▶ [Job]:
Copy the items word for word, starting at the first line and ending at the line that contains "[x=310, y=76]". Leave the pictures out.
--- start of Available records ---
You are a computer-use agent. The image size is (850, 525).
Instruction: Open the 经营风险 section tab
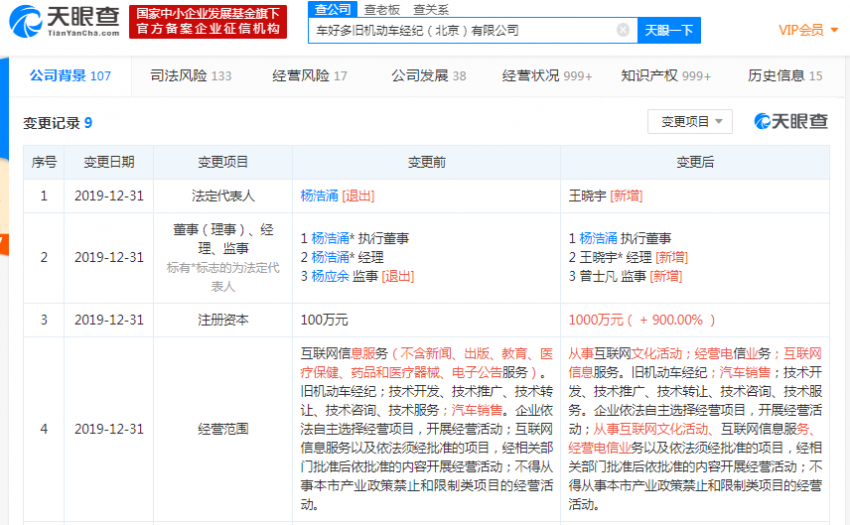[x=310, y=76]
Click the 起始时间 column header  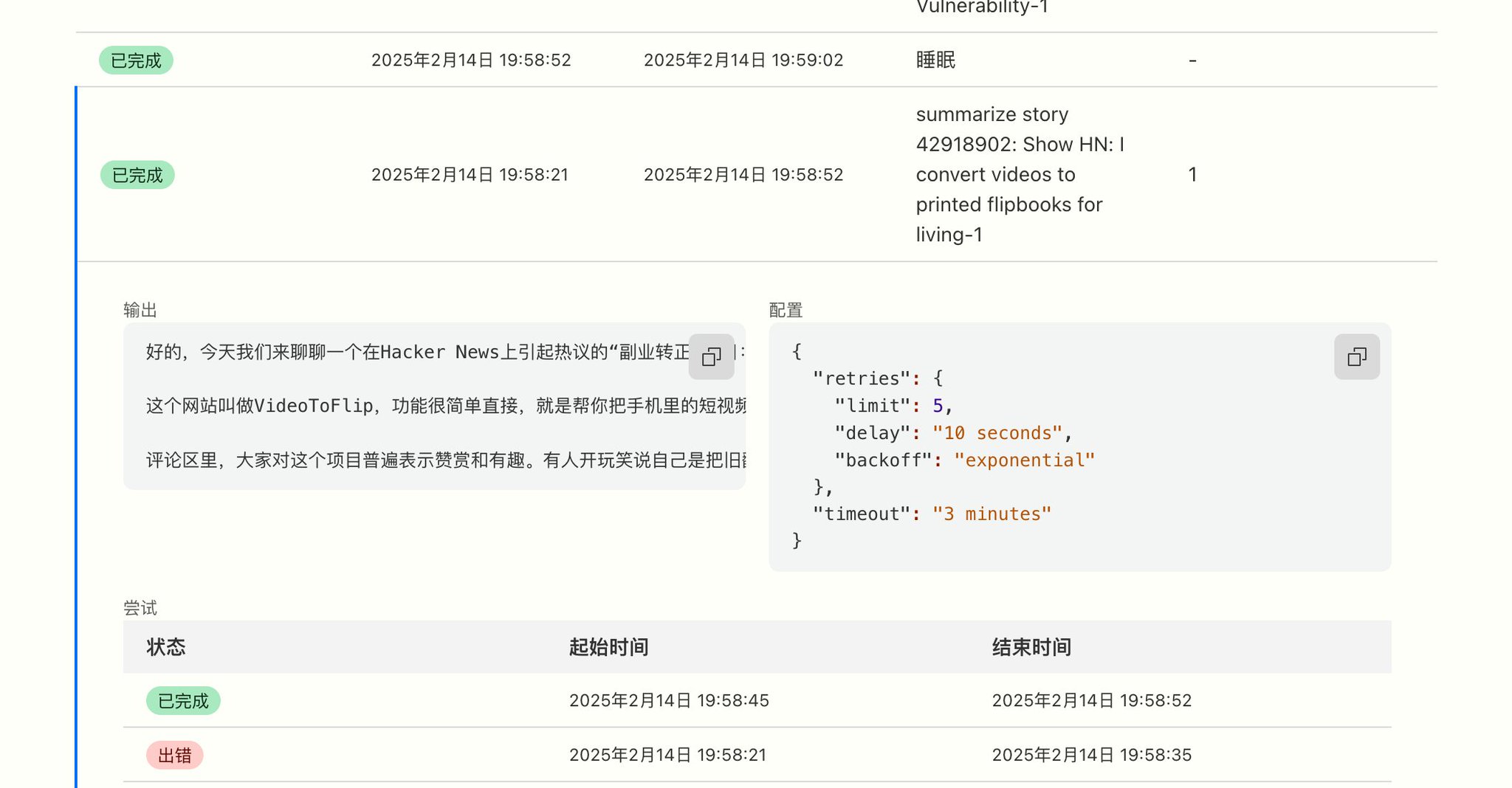pyautogui.click(x=608, y=647)
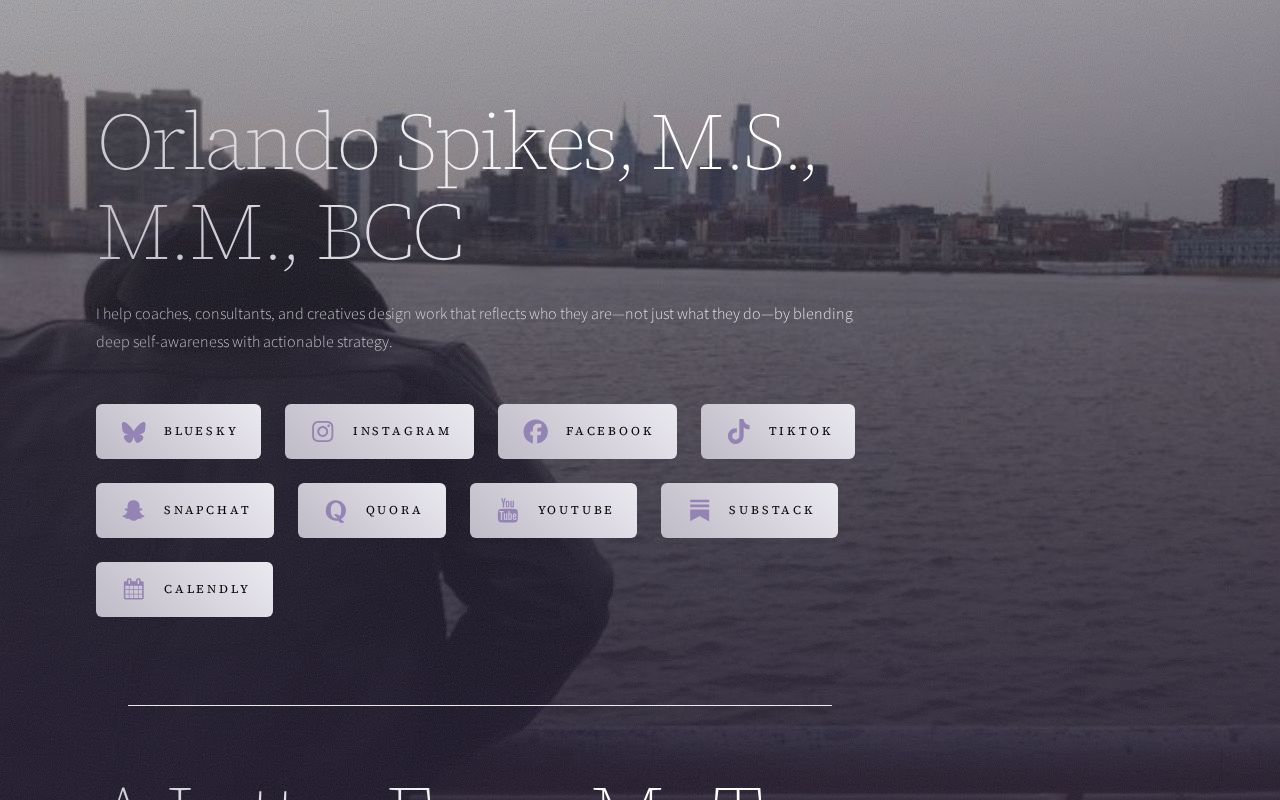The height and width of the screenshot is (800, 1280).
Task: Click the Snapchat ghost icon
Action: (134, 511)
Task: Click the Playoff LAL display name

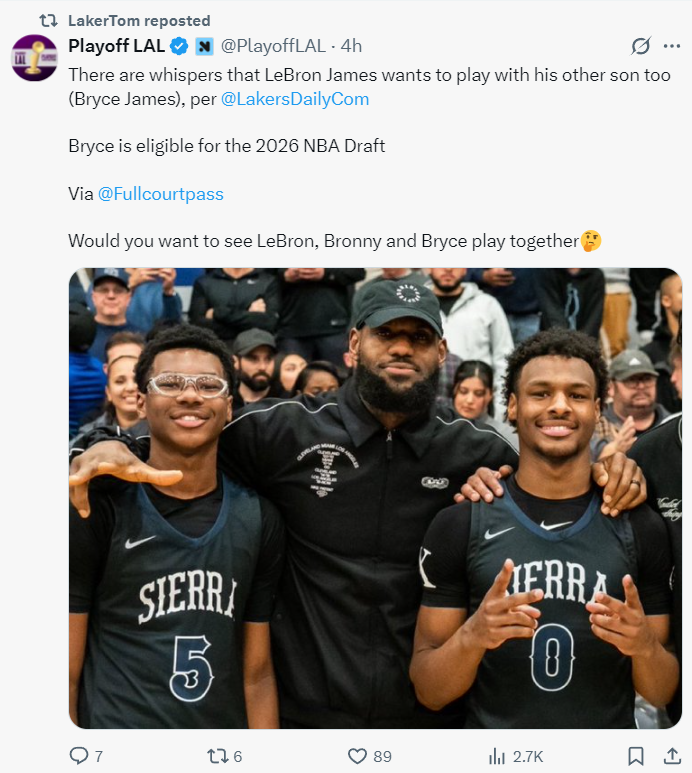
--- end of Available records ---
▶ [Complete answer]:
You are a computer-use agent. The image size is (850, 525).
Instruction: Open the 经营风险 section tab
[x=310, y=76]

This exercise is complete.